» **Work instruction**
After locating the line that holds "Click the Jenkins butler logo", copy that line and all that follow it word for word through the end of the data, with no pictures.

» **Records for processing**

* * * * *

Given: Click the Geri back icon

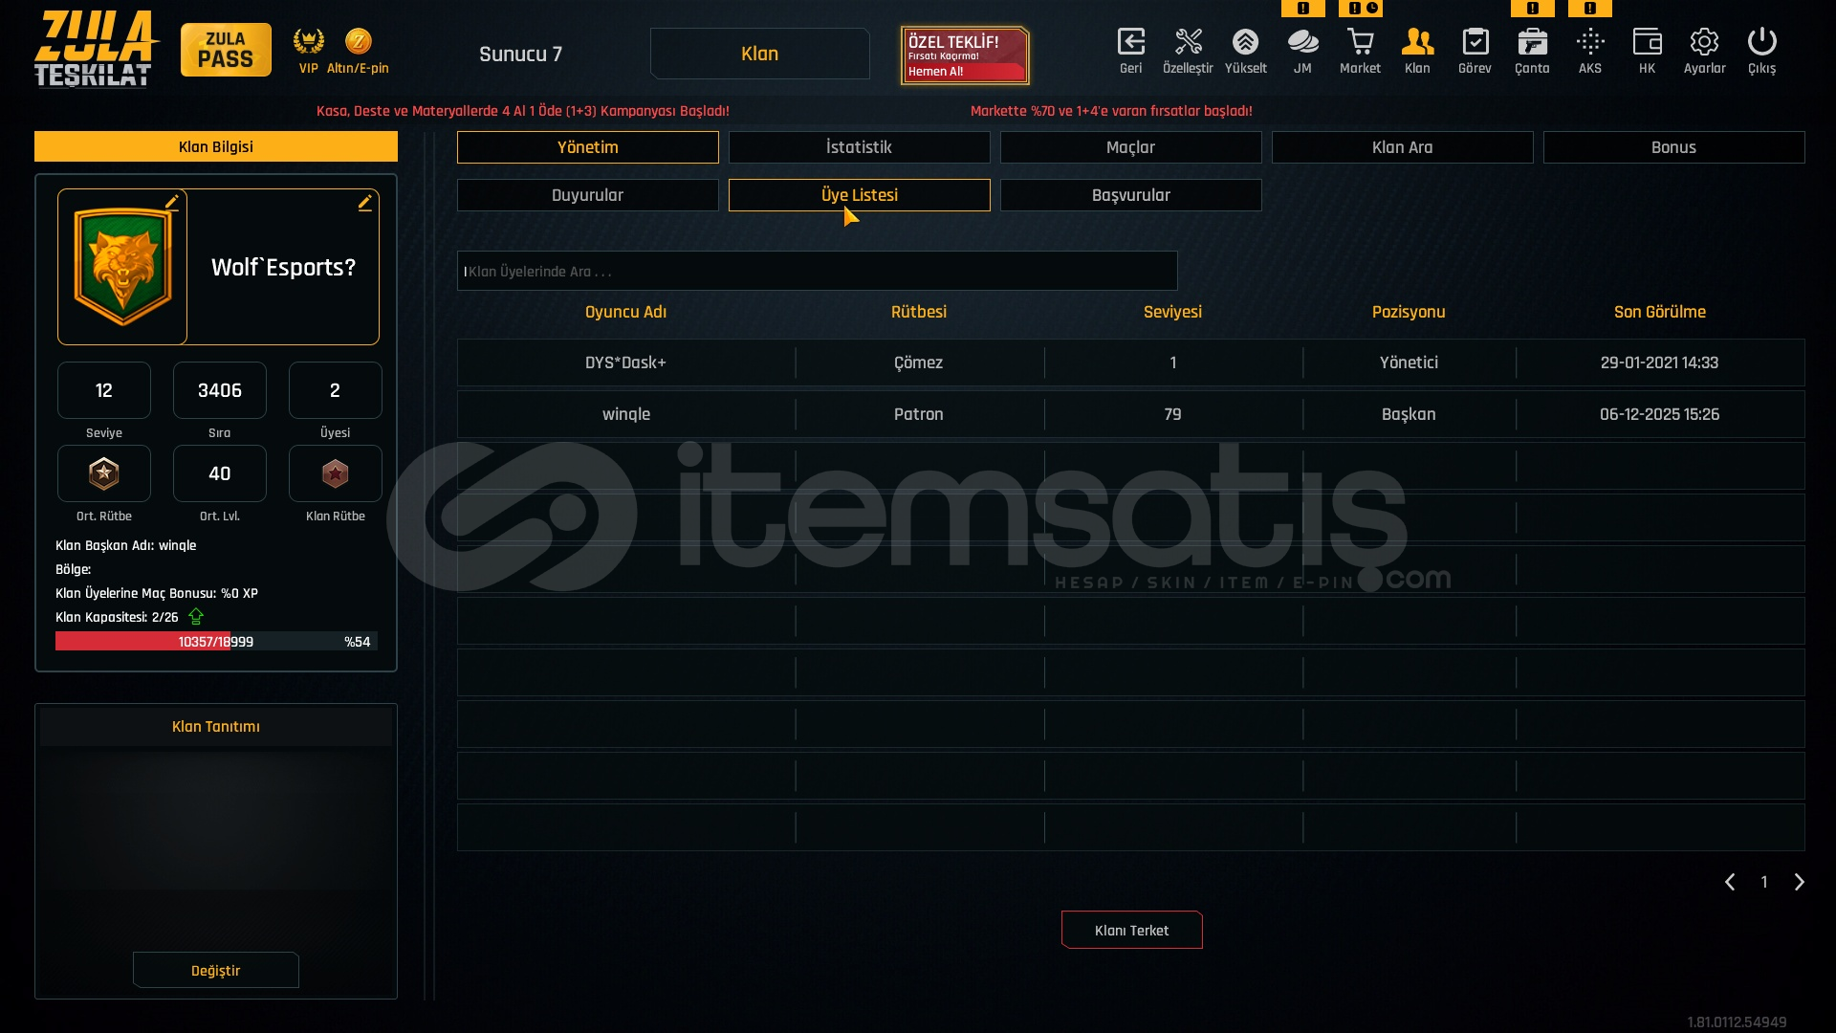Looking at the screenshot, I should [x=1130, y=43].
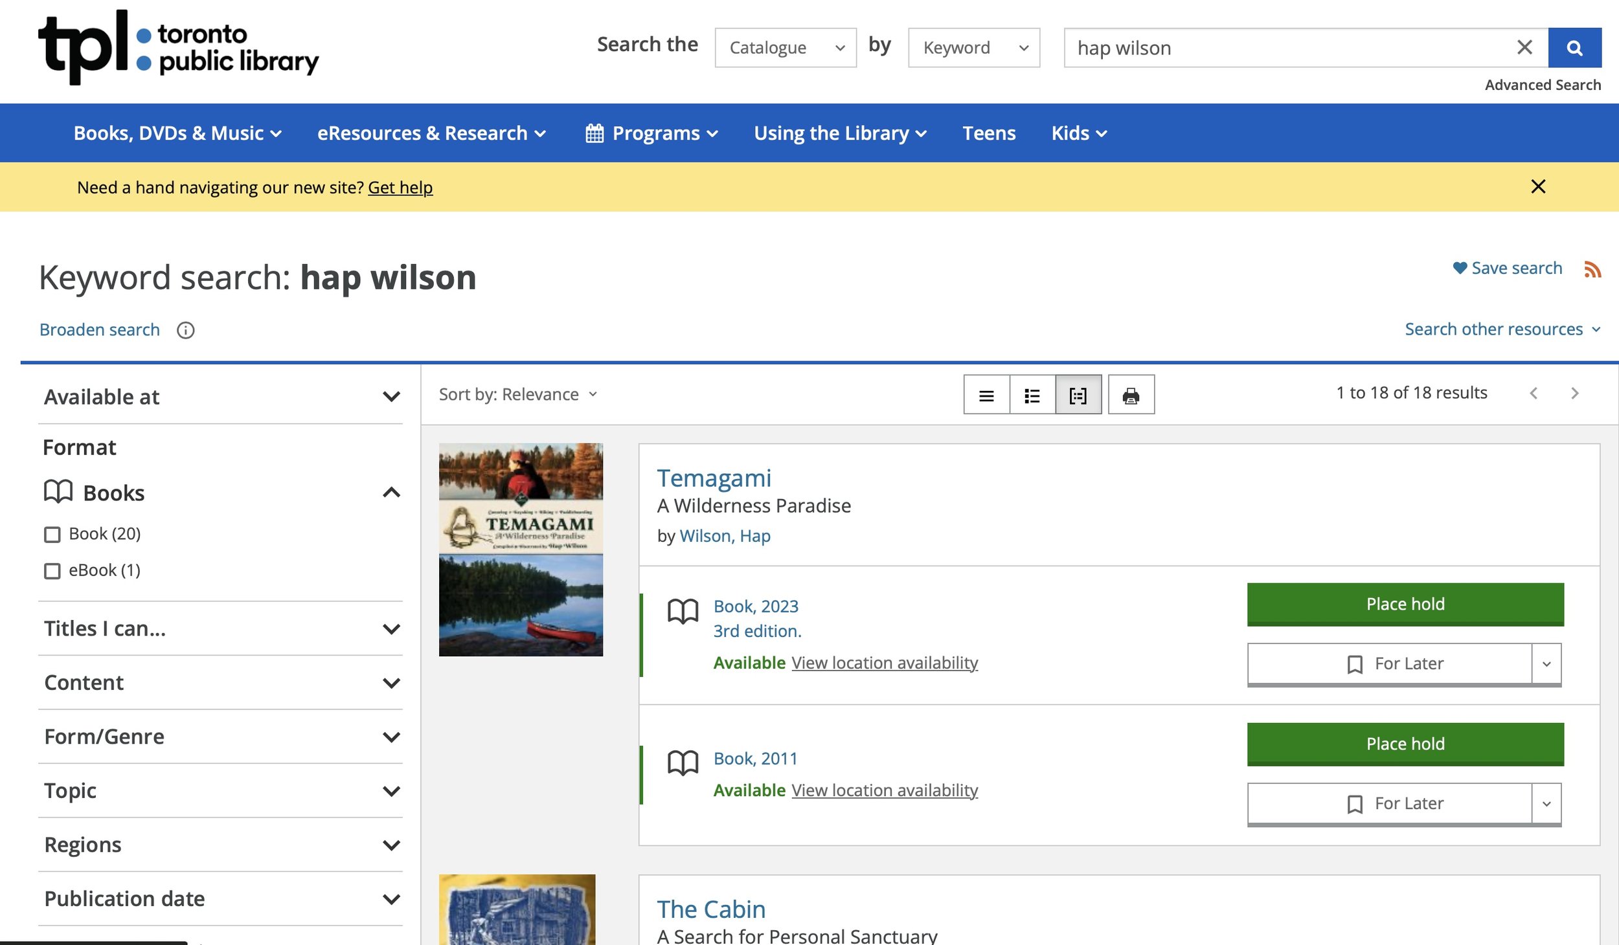Image resolution: width=1619 pixels, height=945 pixels.
Task: Check the eBook (1) format filter
Action: pyautogui.click(x=52, y=571)
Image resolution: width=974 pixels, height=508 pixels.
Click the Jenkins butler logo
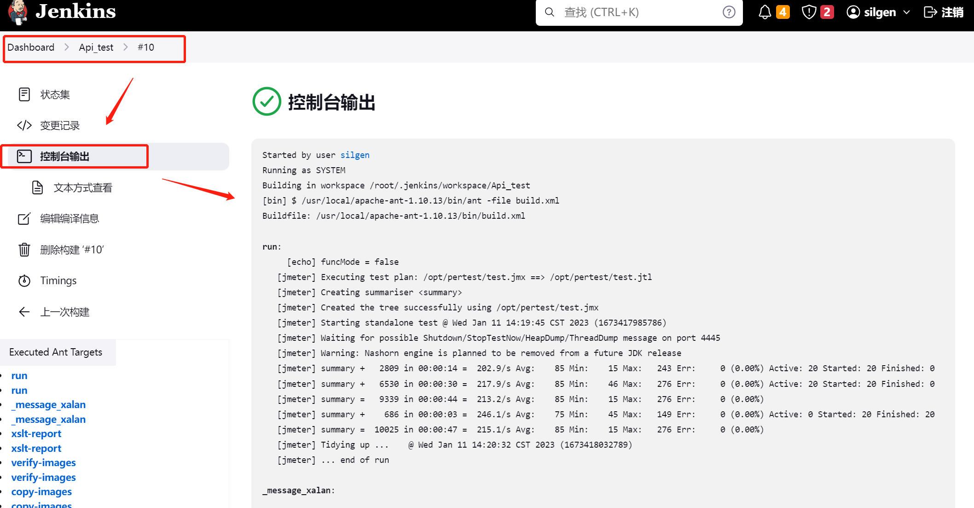click(x=17, y=12)
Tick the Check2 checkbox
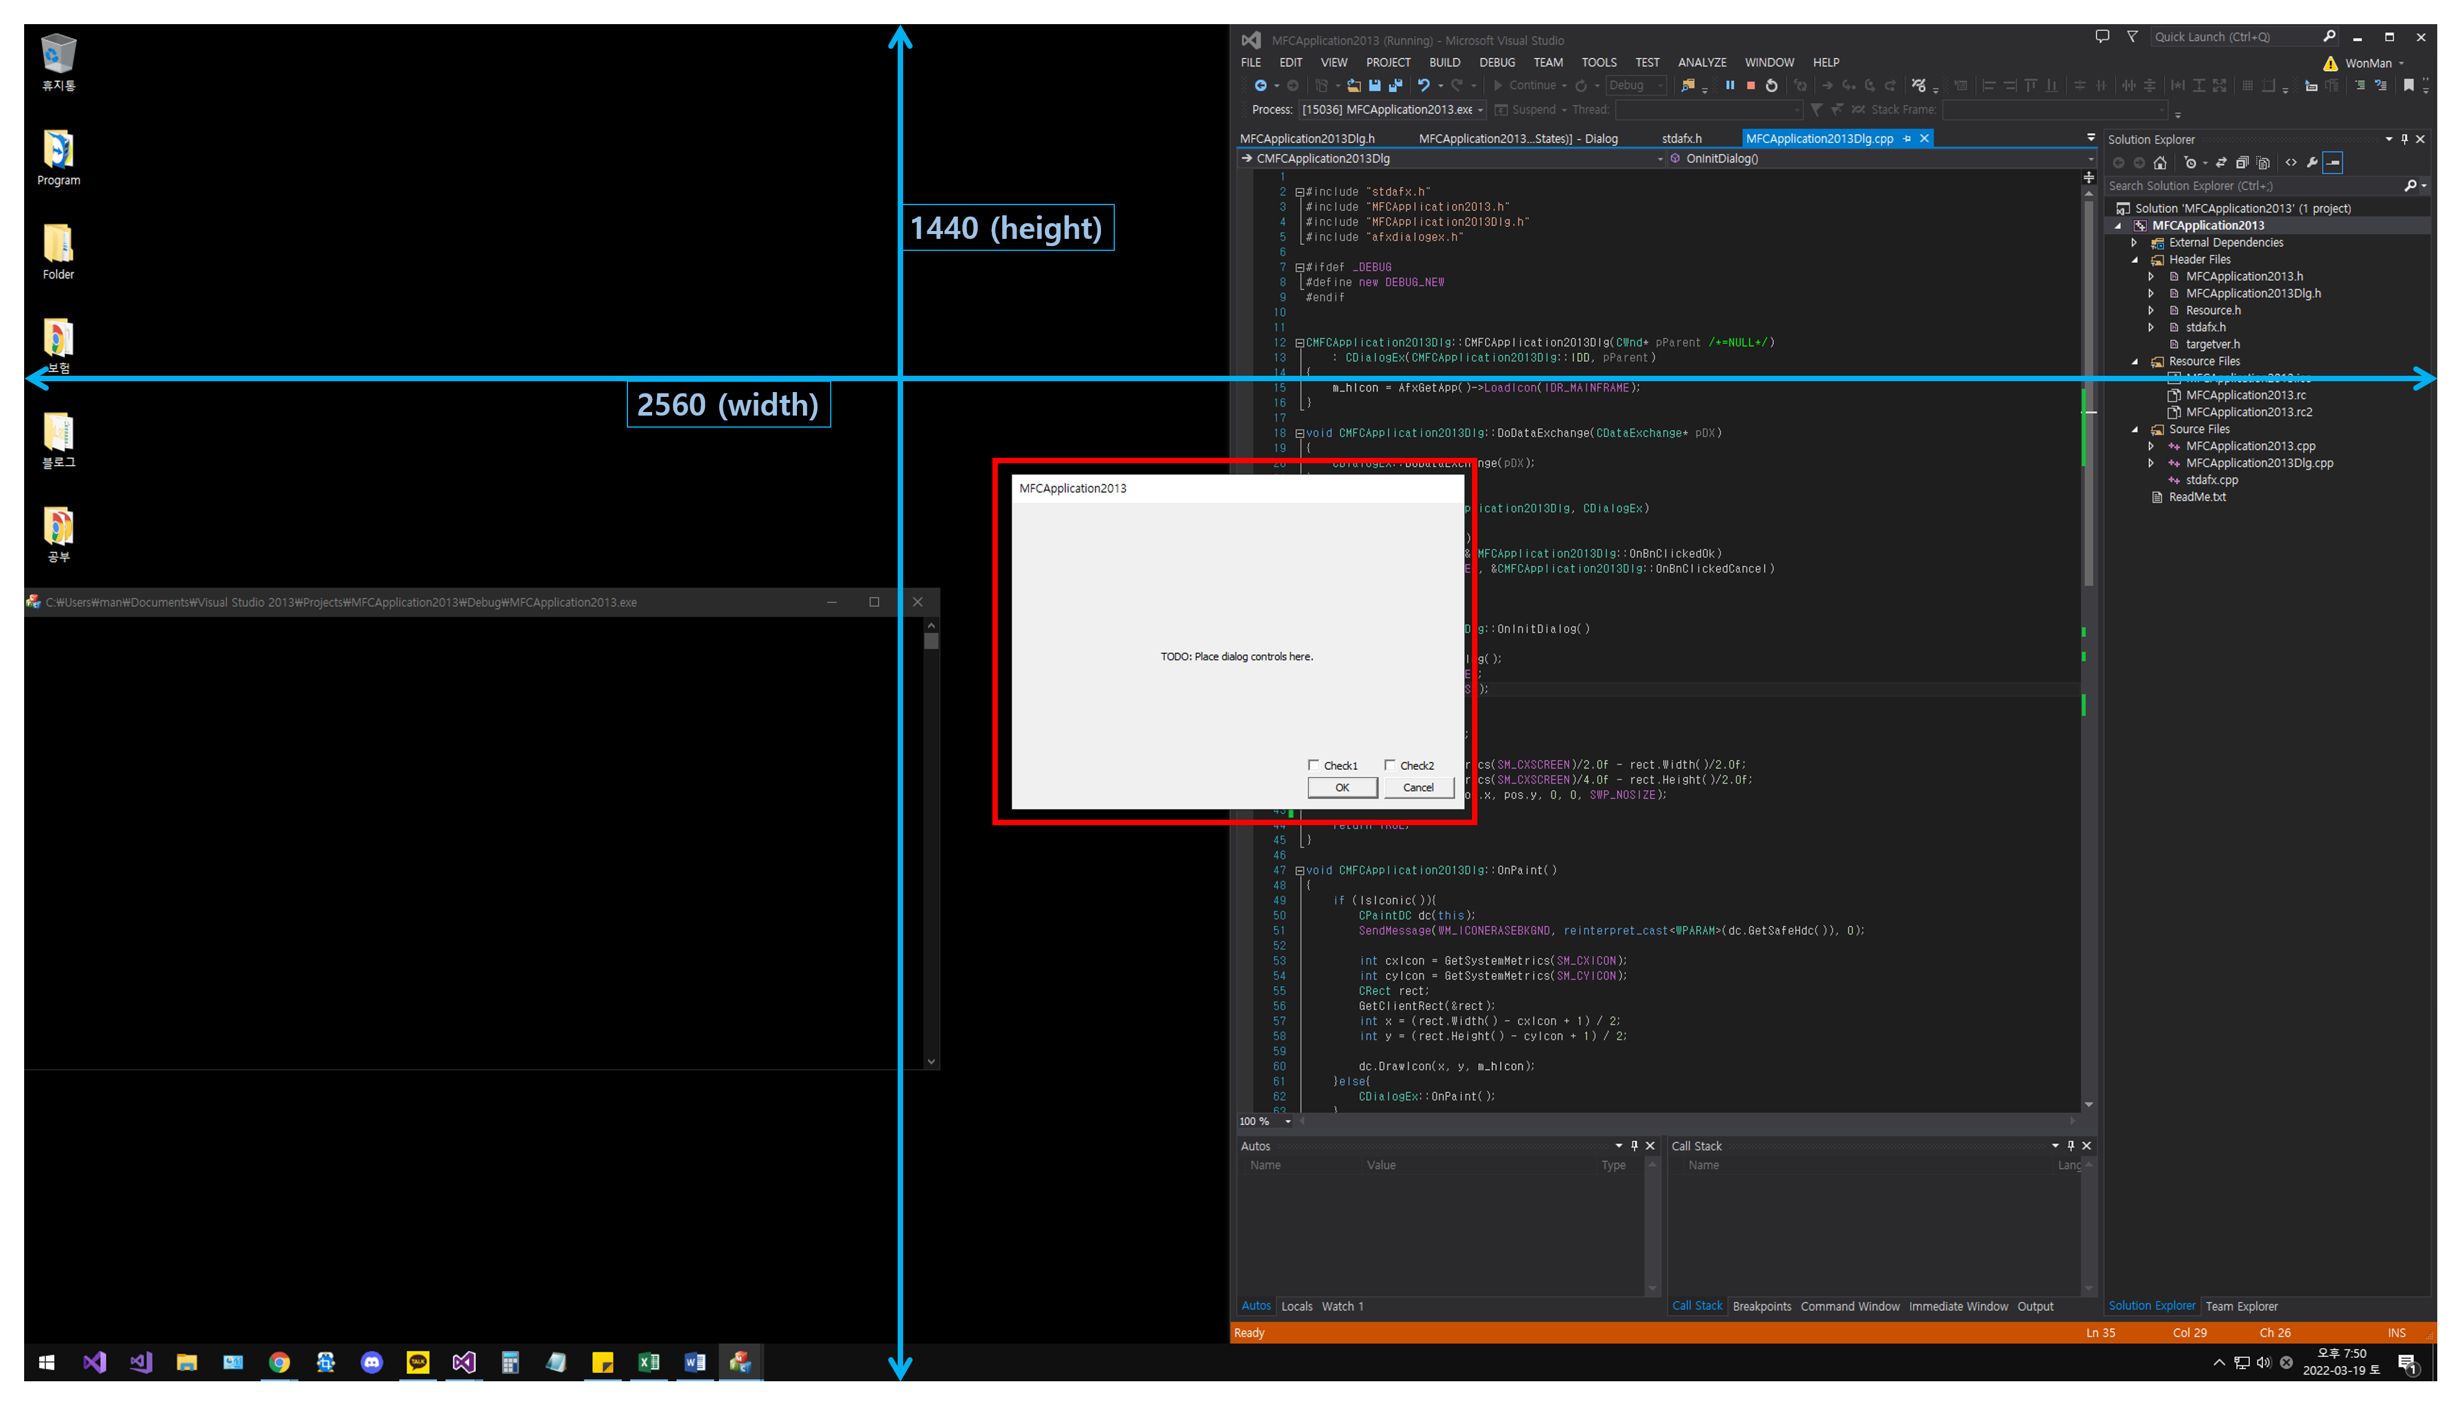The width and height of the screenshot is (2462, 1406). (x=1390, y=765)
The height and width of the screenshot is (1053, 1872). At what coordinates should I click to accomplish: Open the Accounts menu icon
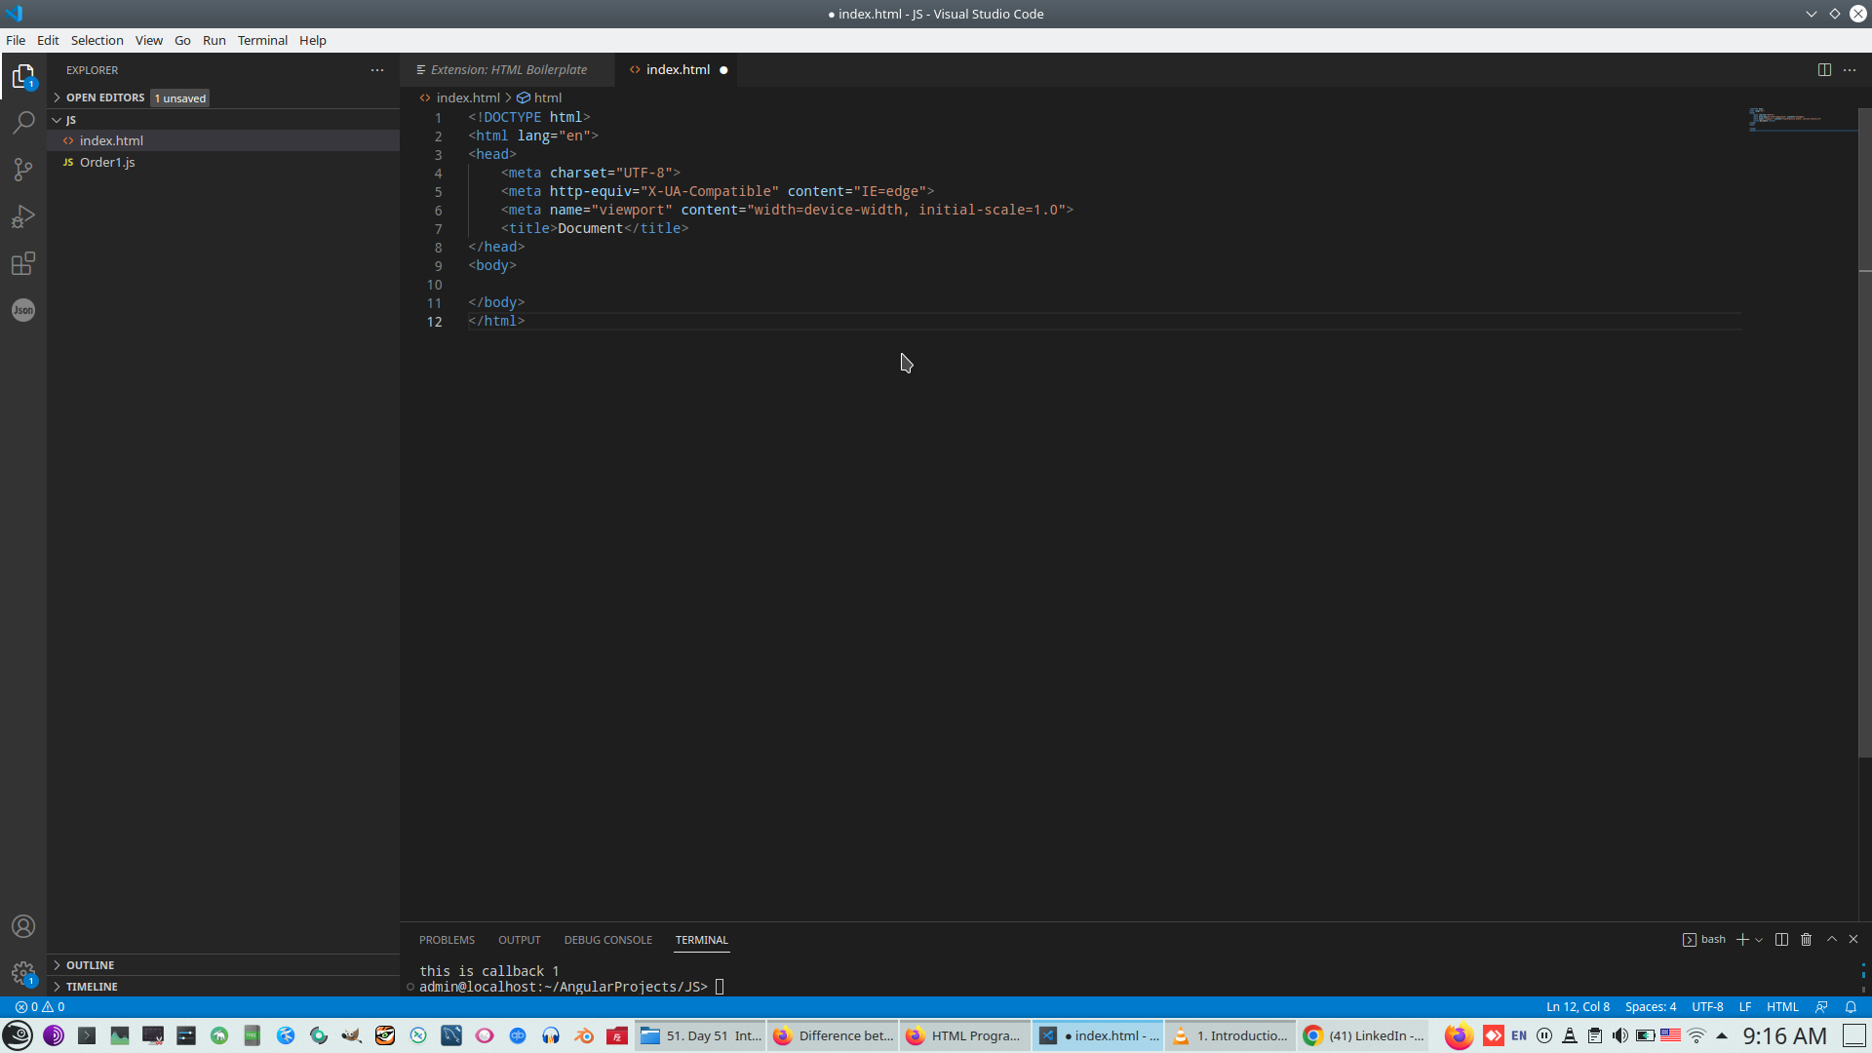tap(23, 926)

* * * * *

» **Output of the task**
Click the Jenkins butler logo
click(x=17, y=12)
Tick the Check2 checkbox
The width and height of the screenshot is (2462, 1406). (x=1390, y=765)
The height and width of the screenshot is (1053, 1872). At what coordinates should I click to accomplish: Open the Accounts menu icon
tap(23, 926)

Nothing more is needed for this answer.